Фото: Николай Федоров / "Солидарность"
Более 15 лет Андрей Исаев представляет профсоюзы в российском парламенте. Ранее — в качестве председателя комитета Госдумы по труду, социальной политике и делам ветеранов, а теперь — на должности заместителя председателя Государственной думы. Как удается профсоюзным депутатам договариваться с правительством и работодателями, обеспечивая принятие законов в интересах людей труда, политик рассказал читателям «Профсоюзного журнала».
— Андрей Константинович, у каждого профсоюзного деятеля, работающего в Государственной думе, есть своя история первого избрания в парламент. А поскольку вы являетесь депутатом уже больше 15 лет, то интересно, как это было и какие задачи тогда вы перед собой ставили.
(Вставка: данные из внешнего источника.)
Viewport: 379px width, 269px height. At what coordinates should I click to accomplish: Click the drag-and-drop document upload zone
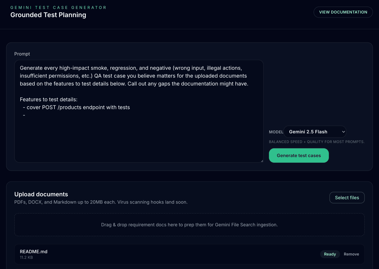click(x=190, y=225)
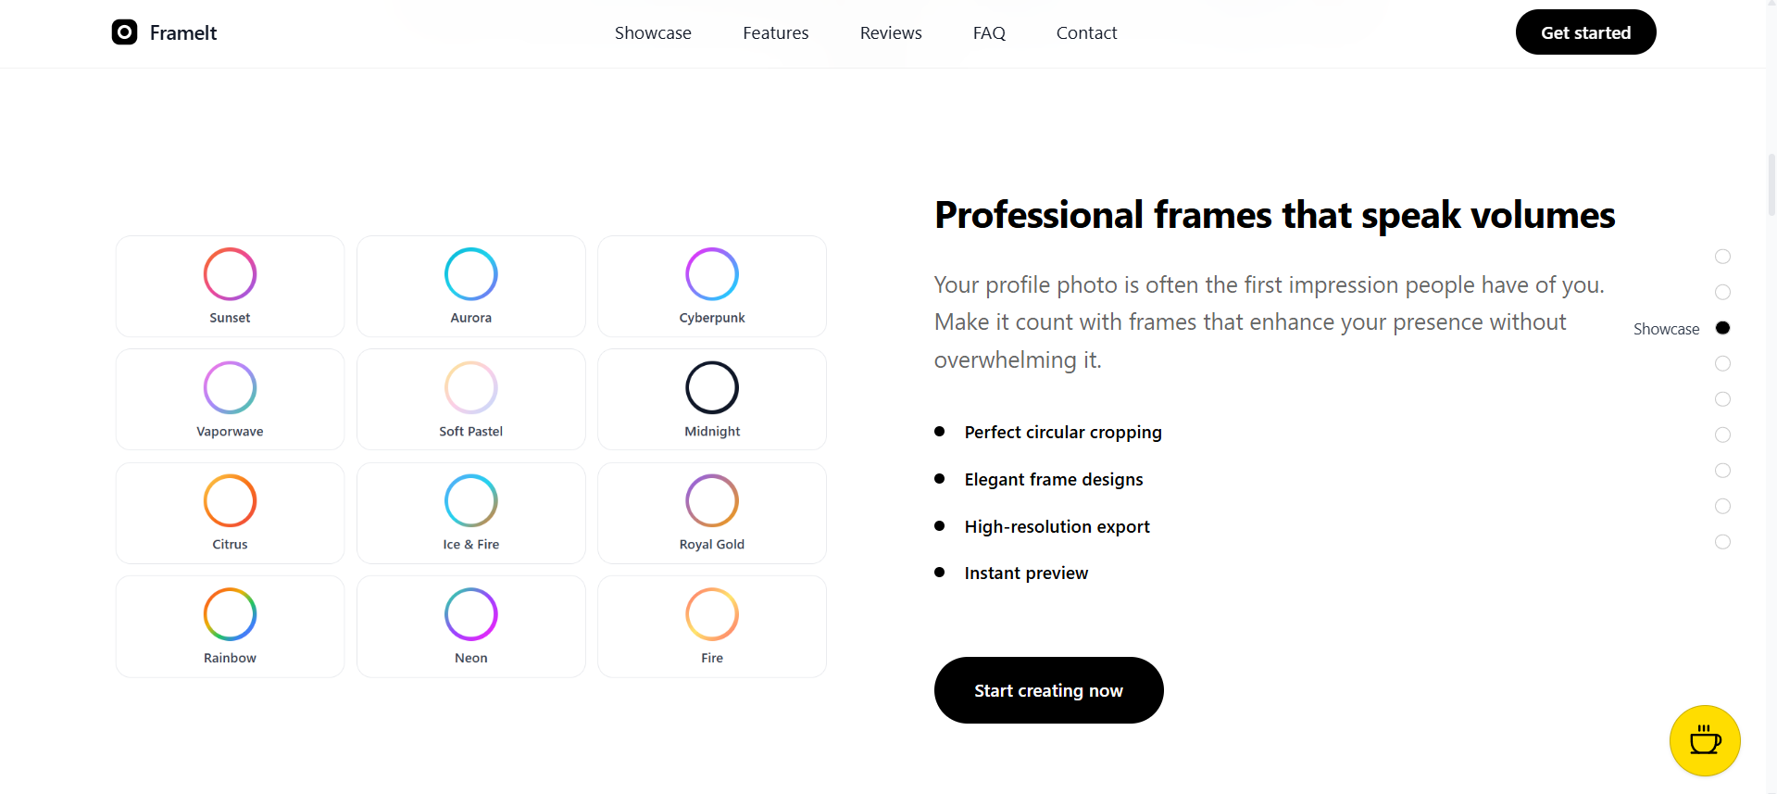
Task: Select the topmost page navigation dot
Action: pyautogui.click(x=1722, y=257)
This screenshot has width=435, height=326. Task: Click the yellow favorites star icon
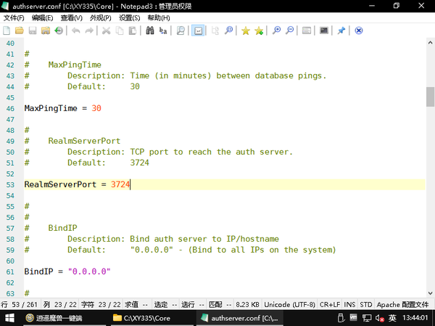click(246, 30)
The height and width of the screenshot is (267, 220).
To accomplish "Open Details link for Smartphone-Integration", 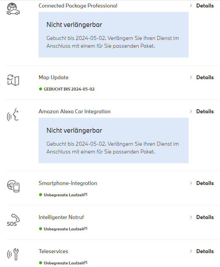I will [x=205, y=183].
— К моменту своего первого избрания в Государственную думу я проработал в профсоюзах девять лет, возглавлял газету «Солидарность», был секретарем ФНПР по информационно-идеологической работе. Убедившись, что ряд задач, стоящих перед профсоюзами, может быть решен только законодательным путем, в 1995 году мы создали общественно-политическое движение «Союз труда». Нашей целью было сформировать свою группу в Государственной думе, которая добивалась бы повышения минимальной зарплаты и отвязки от этого показателя всяких штрафов и платежей, а также решения вопросов, связанных с пенсионным законодательством, чтобы пенсия зависела от трудового вклада ее получателя. Первая наша попытка успехом не увенчалась, хотя показала, что политический потенциал у профсоюзов есть. На выборах 1995 года, в которых участвовало более 40 партий, «Союз труда» набрал 1,55% голосов. Около миллиона человек по всей стране за него проголосовали. Причем голоса эти по регионам распределились довольно равномерно.
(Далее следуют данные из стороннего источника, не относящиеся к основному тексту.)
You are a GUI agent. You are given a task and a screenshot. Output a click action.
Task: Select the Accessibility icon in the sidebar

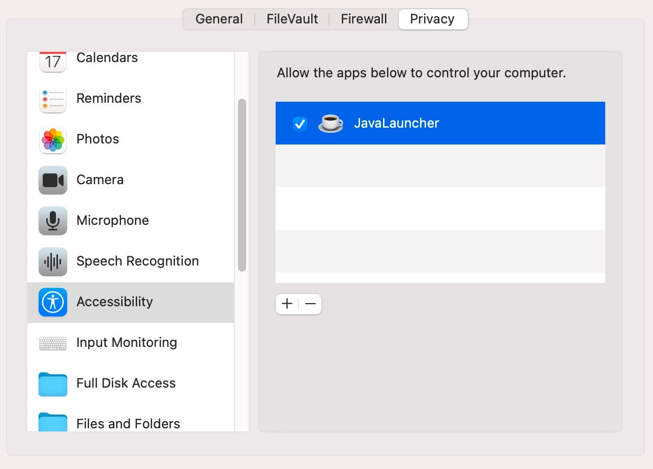pos(53,302)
Поначалу «Союз труда» был блоком профсоюзов с промышленниками и предпринимателями, потом движение осталось чисто профсоюзным, а в 1998 году при создании Юрием Лужковым политической организации «Отечество» мы вступили в нее в качестве коллективного члена. Федеральное правительство тогда проводило достаточно радикальную либеральную политику, а политика московского правительства была умеренной. Мэр Москвы заключил соглашение с профсоюзами, выплачивал «лужковские» надбавки пенсионерам, уровень минимальной зарплаты в столице был выше.
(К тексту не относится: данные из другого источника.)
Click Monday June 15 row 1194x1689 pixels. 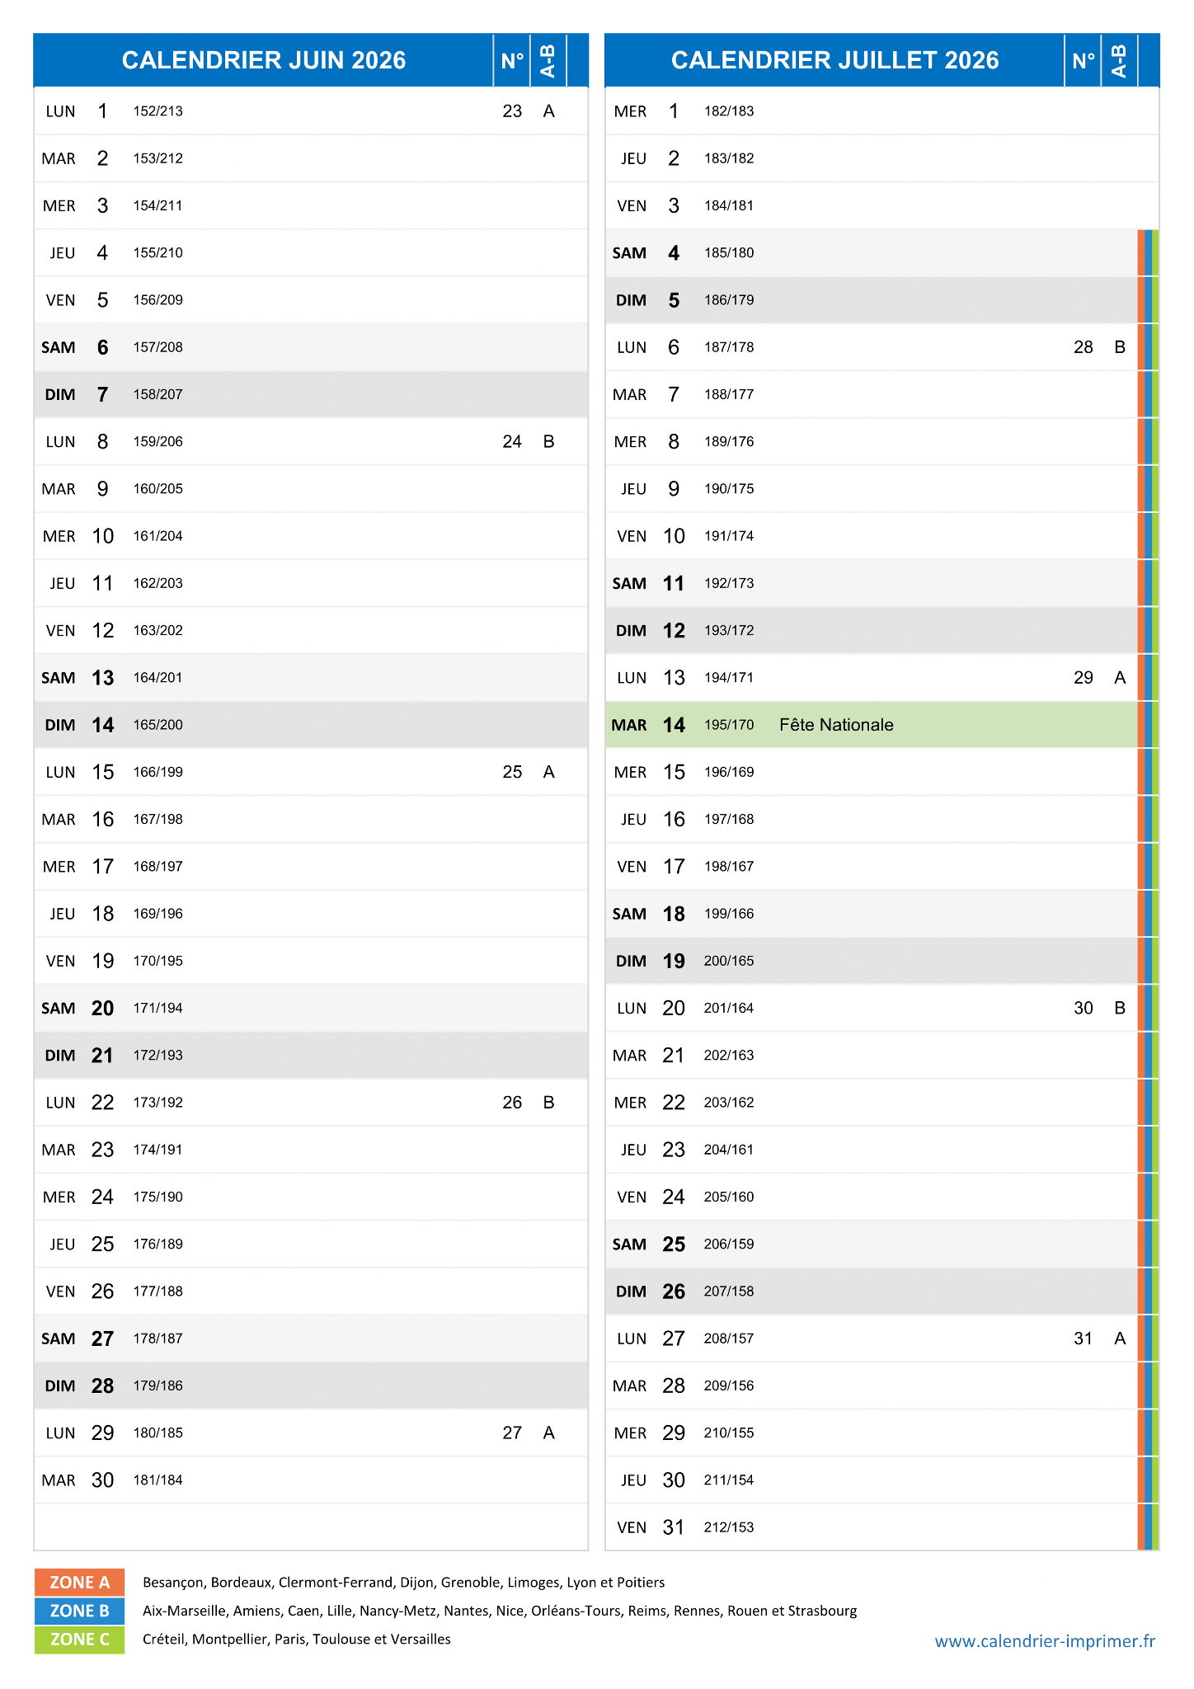point(311,772)
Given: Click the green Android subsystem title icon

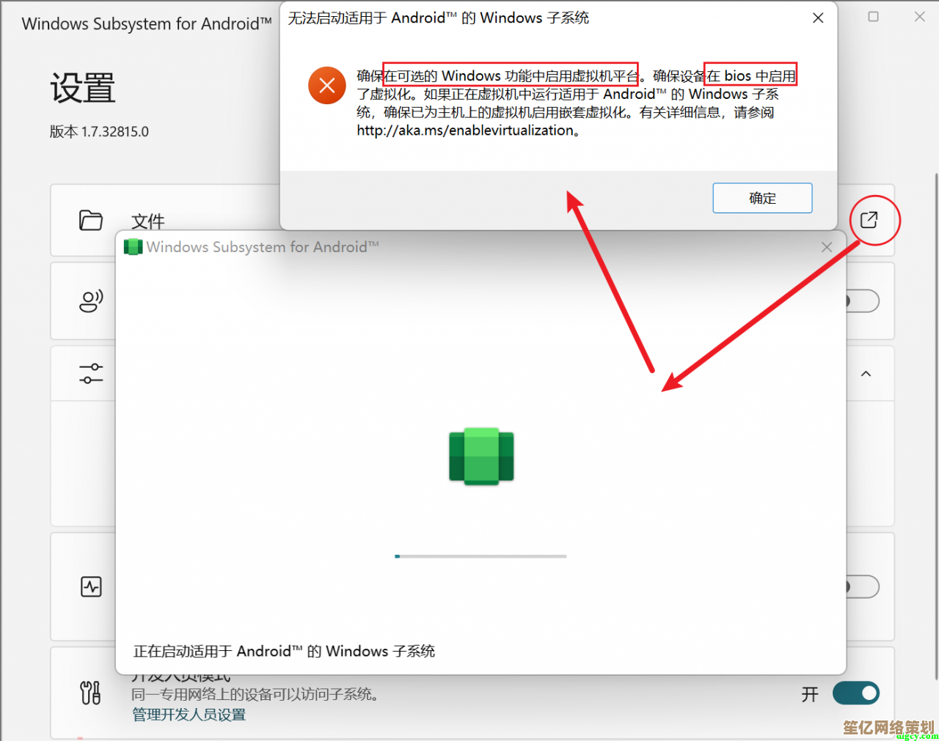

Затем в ходе укрупнения «Отечество» вступило в блок «Отечество — Вся Россия», который возглавил Евгений Максимович Примаков, на тот момент — очень популярный политик. Ведь именно ему как главе правительства удалось остановить экономический кризис 1998 года. Так что участие в этом блоке было осознанной позицией ФНПР. На парламентских выборах 19 декабря 1999 года блок набрал 13,3% голосов — тогда я и стал впервые депутатом Госдумы.
— И с этого же момента начинается история межфракционной депутатской группы «Солидарность»?
— По спискам «Отечества — Всей России» в парламент прошло несколько представителей профсоюзов, например председатель Федерации профсоюзов республики Татарстан Фарида Исмагиловна Гайнуллина. По одномандатному округу от Кемеровской области депутатом был избран Сергей Иванович Неверов, возглавлявший Совет председателей первичных организаций угольных профсоюзов Кузбасса; сейчас он является секретарем Генерального совета партии «Единая Россия». Поскольку мы оказались в разных фракциях, было решено создать межфракционную депутатскую группу, которая существует до сих пор. Тогда в ней было три сопредседателя, каждый из которых представлял свою фракцию. Я — «Отечество — Всю Россию», Лев Яркин, до этого работавший председателем профкома Новолипецкого металлургического комбината, — объединение «Народный депутат», а председатель Федерации профсоюзных организаций Кузбасса Анатолий Чекис представлял левые силы — аграриев и коммунистов. Сейчас ситуация в парламенте изменилась, сформировалось твердое, устойчивое большинство фракции «Единая Россия», поэтому ее представители доминируют и внутри группы «Солидарность». Но в группе по-прежнему участвуют и такие люди, как коммунист Олег Николаевич Смолин, представитель «Справедливой России» Елена Григорьевна Драпеко. Группа активно действует и добивается серьезных изменений в законодательстве в интересах людей труда и профсоюзного движения.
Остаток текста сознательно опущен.